QuMat seminar

2024-01-10, 16:00 – BBG 7.12
Measuring unoccupied bands in van der Waals materials

Speaker: Sense Jan van der Molen – Huygens-Kamerlingh Onnes Laboratorium, Universiteit Leiden

Host: Ingmar Swart

[guest]


Abstract:

We study van der Waals (vdW) systems using low-energy electron microscopy (LEEM) and spectroscopy. Specifically, spectra of reflection vs. energy, i.e. R(E), give us direct information on unoccupied electron states. If an incoming electron is resonant with a state, it can be transmitted into the sample, leading to a minimum in R(E). For graphene and hBN an unoccupied interlayer state is added with each additional layer. Hence, the local R(E) curve gives direct information on the number of layers and their stacking [1-3]. We have taken this concept one step further and can even study the 2D-dispersion relations of these unoccupied bands. For that, we have developed ‘angle-resolved reflected-electron spectroscopy’ (ARRES) [2,3].

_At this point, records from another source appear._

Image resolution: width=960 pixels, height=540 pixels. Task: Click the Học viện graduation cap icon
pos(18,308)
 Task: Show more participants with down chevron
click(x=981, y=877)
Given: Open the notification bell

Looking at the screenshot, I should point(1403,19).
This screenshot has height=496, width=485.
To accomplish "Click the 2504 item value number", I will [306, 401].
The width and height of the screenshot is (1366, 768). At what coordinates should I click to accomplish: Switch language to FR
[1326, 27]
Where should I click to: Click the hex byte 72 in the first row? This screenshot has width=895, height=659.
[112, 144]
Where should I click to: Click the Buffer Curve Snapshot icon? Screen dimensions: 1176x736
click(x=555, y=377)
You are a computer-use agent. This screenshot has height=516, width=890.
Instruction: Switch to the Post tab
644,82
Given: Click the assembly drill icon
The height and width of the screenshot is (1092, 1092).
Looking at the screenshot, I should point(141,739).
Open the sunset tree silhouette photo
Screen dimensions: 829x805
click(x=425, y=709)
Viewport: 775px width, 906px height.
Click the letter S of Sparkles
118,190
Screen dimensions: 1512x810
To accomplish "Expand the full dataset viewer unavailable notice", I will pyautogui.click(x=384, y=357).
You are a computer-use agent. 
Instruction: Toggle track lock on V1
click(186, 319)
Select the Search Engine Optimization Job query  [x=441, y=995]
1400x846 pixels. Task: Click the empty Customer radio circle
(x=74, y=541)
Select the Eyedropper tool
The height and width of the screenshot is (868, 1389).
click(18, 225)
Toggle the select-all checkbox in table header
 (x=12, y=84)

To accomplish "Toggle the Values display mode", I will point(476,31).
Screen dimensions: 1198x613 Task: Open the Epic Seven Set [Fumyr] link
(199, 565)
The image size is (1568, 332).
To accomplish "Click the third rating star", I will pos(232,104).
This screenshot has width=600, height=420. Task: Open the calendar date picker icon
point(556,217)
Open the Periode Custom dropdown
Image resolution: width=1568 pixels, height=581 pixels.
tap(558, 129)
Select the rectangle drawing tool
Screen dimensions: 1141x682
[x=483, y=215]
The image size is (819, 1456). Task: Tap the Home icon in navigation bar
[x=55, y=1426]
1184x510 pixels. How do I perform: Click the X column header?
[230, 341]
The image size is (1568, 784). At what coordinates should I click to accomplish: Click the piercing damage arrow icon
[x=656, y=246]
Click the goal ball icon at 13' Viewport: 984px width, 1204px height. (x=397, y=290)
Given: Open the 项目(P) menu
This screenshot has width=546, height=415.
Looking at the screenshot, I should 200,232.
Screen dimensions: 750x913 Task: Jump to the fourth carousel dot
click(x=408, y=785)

Interestingly, whereas at resonance reflection minima are expected, maxima are anticipated in transmission. To test this, we created eV-TEM, i.e. transmission EM at very low energies (0-100 eV) [1]. Indeed, the transmission vs. energy curves, T(E), for freestanding graphene show maxima at the interlayer state energies. Moreover, the combination of T(E) and R(E) allows us to study inelastic path lengths for electrons of these energies [1].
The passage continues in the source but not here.